### PROBLEM DESCRIPTION
Where does the string "search" appear in the material? Copy each line that holds it.

### DATA IN THIS EXERCISE

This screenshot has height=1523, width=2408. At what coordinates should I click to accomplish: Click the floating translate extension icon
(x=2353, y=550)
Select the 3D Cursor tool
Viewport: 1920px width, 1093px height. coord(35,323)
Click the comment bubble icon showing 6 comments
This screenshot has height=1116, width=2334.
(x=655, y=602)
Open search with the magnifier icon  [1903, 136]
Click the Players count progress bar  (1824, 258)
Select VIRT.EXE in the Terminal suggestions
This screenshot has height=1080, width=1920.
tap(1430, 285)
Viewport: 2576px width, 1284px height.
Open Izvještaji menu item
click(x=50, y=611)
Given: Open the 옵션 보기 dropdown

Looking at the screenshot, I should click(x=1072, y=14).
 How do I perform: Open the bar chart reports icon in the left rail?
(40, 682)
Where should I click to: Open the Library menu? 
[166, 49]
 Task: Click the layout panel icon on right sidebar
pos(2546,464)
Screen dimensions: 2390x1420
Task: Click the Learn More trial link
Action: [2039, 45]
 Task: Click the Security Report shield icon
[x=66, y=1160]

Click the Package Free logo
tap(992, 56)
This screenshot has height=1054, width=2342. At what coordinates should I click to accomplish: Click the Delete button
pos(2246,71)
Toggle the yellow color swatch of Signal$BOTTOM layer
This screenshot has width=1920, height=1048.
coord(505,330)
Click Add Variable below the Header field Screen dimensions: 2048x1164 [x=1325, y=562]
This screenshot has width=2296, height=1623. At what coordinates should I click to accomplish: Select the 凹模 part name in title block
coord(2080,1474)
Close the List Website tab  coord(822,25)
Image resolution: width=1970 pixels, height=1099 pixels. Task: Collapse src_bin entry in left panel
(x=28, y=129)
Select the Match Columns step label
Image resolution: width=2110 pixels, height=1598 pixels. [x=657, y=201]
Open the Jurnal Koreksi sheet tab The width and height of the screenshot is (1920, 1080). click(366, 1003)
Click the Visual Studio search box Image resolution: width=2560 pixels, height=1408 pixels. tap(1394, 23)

### REPLY
Open search with the magnifier icon  [1903, 136]
Click the Visual Studio search box Image resolution: width=2560 pixels, height=1408 pixels. tap(1394, 23)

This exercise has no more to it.